▶ GOAL OF THE EXERCISE
From the listing below, copy every line with the word "price".

● ● ● ● ● ● ●

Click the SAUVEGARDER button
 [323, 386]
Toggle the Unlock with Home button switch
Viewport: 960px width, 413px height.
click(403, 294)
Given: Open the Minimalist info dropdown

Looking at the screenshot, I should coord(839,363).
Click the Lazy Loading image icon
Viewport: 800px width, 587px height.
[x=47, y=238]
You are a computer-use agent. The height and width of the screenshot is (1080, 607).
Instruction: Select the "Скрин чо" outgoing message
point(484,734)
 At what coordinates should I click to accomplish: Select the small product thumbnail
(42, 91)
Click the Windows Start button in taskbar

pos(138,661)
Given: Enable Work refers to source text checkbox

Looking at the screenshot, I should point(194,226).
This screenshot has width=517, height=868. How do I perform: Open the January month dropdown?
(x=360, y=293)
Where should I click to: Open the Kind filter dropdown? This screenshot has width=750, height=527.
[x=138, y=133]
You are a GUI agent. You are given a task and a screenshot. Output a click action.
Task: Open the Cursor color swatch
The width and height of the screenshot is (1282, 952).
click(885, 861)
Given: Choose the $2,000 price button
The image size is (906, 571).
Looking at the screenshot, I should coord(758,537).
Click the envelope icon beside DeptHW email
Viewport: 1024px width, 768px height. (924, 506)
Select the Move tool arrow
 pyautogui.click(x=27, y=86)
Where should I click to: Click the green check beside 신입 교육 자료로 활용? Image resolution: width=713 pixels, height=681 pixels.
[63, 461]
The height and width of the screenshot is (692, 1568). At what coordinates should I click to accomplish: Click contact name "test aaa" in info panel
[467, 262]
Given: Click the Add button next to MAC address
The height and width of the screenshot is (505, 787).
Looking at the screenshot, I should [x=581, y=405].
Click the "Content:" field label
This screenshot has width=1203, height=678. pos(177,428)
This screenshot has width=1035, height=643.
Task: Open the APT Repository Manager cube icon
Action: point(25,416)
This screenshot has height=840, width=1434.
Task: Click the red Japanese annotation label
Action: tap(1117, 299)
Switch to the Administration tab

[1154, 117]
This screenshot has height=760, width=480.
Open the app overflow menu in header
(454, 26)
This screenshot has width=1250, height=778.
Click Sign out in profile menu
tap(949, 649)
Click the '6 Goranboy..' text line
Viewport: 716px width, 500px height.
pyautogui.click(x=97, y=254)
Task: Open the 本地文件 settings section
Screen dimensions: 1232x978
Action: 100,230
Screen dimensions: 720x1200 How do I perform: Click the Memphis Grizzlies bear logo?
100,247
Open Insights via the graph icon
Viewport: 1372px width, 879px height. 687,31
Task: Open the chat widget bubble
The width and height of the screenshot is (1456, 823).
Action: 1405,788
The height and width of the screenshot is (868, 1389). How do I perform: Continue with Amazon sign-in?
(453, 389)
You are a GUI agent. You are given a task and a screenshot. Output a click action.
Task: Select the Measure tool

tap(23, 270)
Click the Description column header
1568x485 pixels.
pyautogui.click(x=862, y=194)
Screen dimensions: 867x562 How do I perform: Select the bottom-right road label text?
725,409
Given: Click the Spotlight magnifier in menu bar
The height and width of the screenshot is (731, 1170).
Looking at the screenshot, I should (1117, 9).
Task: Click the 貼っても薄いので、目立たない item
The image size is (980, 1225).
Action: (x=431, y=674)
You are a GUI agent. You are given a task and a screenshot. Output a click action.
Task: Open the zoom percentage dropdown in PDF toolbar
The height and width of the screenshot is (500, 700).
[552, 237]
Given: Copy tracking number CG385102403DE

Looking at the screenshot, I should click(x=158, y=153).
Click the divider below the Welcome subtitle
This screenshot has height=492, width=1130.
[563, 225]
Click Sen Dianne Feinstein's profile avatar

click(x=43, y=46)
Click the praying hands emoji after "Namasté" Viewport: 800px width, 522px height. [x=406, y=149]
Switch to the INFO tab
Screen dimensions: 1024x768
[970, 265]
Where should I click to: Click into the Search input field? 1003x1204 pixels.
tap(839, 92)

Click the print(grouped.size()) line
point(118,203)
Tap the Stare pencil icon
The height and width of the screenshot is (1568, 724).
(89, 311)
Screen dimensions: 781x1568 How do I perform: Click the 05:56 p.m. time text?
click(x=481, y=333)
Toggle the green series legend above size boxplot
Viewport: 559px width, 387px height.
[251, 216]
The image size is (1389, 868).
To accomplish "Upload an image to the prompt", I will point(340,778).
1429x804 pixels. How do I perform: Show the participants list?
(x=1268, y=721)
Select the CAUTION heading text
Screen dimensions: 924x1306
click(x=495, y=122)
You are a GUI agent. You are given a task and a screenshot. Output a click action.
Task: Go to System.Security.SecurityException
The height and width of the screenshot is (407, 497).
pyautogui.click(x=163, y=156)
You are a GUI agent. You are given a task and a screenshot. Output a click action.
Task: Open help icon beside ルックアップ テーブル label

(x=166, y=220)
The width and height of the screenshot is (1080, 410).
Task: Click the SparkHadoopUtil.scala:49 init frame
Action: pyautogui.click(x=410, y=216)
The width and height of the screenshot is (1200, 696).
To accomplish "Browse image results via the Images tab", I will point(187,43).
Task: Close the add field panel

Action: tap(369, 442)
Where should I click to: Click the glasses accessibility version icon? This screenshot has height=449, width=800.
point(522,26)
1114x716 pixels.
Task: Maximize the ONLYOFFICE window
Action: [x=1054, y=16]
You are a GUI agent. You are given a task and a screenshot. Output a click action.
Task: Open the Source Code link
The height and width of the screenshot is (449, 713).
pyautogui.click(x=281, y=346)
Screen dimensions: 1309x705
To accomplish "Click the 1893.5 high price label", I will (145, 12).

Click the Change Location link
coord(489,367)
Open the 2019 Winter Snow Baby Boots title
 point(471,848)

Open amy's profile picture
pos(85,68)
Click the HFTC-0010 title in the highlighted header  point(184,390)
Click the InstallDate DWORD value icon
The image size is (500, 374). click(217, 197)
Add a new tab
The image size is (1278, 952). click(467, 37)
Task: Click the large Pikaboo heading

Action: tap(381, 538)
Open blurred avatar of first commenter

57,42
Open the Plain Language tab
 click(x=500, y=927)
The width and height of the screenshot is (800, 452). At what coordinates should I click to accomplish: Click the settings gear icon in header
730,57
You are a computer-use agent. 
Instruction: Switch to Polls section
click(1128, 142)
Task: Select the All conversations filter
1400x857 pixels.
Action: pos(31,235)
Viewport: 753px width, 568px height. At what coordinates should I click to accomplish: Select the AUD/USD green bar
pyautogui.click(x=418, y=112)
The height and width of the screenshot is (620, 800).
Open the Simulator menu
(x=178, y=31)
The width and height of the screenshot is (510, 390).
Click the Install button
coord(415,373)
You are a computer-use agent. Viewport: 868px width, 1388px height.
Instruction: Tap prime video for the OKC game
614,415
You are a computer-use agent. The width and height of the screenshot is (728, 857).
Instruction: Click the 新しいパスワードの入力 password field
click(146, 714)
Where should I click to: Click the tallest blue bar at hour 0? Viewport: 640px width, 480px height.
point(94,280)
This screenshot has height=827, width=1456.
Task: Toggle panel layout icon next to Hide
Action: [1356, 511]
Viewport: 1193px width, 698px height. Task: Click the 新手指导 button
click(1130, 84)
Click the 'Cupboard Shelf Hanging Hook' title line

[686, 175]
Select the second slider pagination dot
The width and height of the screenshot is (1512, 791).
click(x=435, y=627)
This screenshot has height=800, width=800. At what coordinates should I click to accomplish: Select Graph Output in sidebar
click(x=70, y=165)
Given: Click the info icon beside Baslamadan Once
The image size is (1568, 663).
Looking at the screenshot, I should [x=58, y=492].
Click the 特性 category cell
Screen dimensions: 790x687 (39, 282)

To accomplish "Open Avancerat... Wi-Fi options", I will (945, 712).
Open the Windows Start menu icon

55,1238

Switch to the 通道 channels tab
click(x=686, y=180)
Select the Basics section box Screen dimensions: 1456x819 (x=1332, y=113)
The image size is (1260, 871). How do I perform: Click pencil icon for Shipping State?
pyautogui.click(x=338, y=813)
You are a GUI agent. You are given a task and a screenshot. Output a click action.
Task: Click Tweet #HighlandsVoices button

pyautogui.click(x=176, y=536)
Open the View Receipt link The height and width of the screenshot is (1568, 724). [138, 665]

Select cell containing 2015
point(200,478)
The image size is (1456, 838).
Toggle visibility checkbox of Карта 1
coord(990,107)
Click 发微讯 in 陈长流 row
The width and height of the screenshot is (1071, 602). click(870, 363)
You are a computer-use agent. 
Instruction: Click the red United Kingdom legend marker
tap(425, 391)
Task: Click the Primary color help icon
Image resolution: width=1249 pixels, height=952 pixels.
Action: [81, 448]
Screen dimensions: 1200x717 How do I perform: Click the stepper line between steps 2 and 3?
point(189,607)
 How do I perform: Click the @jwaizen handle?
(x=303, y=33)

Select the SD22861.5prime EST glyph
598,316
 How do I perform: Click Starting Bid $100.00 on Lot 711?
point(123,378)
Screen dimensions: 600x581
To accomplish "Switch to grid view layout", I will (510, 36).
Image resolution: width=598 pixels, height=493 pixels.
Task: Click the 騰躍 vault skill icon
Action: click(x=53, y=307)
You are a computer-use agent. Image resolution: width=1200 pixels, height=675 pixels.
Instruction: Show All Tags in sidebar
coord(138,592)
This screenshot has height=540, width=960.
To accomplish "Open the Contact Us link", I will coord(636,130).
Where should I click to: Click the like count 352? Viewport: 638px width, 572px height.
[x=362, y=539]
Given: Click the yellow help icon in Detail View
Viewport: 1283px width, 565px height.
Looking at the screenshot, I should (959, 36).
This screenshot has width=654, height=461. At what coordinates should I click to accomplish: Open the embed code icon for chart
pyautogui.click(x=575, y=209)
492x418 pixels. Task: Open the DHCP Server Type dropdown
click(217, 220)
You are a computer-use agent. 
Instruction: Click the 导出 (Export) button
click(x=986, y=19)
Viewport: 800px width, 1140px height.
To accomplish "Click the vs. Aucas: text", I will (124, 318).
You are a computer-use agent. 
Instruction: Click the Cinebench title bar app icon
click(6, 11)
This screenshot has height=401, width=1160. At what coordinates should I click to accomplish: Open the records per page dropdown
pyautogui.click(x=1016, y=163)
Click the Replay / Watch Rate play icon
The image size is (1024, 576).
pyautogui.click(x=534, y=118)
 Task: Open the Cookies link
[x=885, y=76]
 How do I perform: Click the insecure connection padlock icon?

● ● ● ● ● ● ●

▶ RESULT BELOW
Given: Choose the $2,000 price button
To accomplish "Click the 1893.5 high price label", I will (145, 12).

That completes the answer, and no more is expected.